HERE THERE BE SPOILERS
“The Examples” also feels a little slow considering the pace of the season, but the episode still manages to each into the TNG playbook for a more-or-less easily resolved moral dilemma. I do mean TNG-era quite literally, here, because the conflict shares a number of similarities with Lwaxana’s struggle in “Half a Life.” Ergo, if you find mentions of suicide triggering, please take care of yourself and possibly skip this review.
“The Examples” features two major plots, like most Star Trek episodes; the A-plot concerns Michael Burnham’s efforts to evacuate the Akaali colonists off of an asteroid that may or may not be in the path of the DMA. The B-plot features cranky Stamets working with long-time rival Tuon Tarka, a genius Risian scientist who has been working not only on the DMA but also the next-generation spore drive. There’s also a smaller C-plot that provides some resolution to Culber’s emotional arc, and I’ll address each of these below.
Burnham’s Rescue Efforts
After watching the DMA blink out of existence only to reappear elsewhere, Jett Reno and Paul Stamets deduce that the DMA is not a naturally occurring phenomenon, which increases astronomically the level of horror the DMA inspires in everyone. As a result, Starfleet Command asks Ruon Tarka to assist Stamets in his efforts to understand the DMA, over Stamets’ vociferous objections. However, the current movement model for the DMA identifies a former Emerald Chain colony as potentially being in the potential destruction zone within the next three hours. Admiral Vance deploys the Discovery to spearhead the immediate evacuation efforts.
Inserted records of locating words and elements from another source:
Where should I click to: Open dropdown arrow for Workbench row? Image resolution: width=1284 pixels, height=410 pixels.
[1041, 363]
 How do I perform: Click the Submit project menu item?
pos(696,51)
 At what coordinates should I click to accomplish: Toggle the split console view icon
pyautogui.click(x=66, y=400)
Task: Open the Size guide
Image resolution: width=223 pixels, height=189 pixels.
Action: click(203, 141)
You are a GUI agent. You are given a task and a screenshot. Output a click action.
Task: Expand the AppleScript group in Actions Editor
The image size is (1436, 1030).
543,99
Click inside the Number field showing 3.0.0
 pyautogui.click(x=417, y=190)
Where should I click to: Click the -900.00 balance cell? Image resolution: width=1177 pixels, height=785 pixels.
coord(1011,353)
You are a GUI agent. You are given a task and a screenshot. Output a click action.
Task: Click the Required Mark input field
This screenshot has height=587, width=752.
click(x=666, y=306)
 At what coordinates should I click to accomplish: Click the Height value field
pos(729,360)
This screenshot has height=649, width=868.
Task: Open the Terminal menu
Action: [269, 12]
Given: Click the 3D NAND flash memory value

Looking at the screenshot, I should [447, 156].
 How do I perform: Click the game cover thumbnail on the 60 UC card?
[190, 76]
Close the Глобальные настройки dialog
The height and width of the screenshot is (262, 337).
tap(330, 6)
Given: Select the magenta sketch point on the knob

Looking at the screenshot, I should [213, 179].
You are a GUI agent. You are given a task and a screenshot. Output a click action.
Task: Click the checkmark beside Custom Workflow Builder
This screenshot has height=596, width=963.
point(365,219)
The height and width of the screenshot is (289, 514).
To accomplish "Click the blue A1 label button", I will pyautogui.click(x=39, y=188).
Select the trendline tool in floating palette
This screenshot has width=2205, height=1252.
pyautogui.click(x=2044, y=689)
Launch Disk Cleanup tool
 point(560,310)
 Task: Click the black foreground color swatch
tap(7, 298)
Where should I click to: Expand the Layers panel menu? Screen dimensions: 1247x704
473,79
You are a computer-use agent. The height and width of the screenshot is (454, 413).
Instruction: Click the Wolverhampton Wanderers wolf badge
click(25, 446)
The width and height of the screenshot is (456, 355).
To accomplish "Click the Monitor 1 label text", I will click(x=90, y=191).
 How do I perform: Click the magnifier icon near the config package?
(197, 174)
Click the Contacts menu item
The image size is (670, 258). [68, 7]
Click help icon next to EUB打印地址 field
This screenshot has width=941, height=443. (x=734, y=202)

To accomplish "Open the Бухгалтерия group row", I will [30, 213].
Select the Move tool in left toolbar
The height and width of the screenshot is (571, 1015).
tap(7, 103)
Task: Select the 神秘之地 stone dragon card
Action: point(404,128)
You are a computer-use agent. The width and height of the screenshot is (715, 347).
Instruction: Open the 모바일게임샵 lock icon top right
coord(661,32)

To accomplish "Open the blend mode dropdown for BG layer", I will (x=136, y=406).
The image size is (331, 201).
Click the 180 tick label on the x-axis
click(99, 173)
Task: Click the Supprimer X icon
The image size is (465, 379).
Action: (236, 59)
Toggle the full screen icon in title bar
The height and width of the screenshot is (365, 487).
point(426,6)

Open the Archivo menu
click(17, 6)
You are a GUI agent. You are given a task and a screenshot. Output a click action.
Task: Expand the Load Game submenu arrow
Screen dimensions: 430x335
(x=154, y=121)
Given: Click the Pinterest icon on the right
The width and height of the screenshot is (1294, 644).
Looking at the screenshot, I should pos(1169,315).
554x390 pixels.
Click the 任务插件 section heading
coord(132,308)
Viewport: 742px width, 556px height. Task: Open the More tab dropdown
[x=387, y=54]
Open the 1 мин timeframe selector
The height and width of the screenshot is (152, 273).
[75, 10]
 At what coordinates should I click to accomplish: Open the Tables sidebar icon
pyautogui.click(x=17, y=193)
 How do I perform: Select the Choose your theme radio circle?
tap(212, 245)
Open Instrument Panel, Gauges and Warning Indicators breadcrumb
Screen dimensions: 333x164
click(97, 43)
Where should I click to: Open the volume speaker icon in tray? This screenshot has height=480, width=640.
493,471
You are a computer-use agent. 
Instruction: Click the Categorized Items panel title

The Discovery jumps to the asteroid, where evacuation efforts are already underway. The colony’s chief administrator capably liaises with Burnham to evacuate those few colonists remaining on the asteroid surface, and the Discovery does one final scan for lifeforms to see if anyone has been left behind. The scan reveals six people still on the surface, and when Burnham asks the administrator why those six have been left to die, he merely shrugs and explains that he sees no reason to rescue them because they’re criminals. They’ve been imprisoned to set an “example” for the rest of the population as to what will happen should they commit crimes of any severity.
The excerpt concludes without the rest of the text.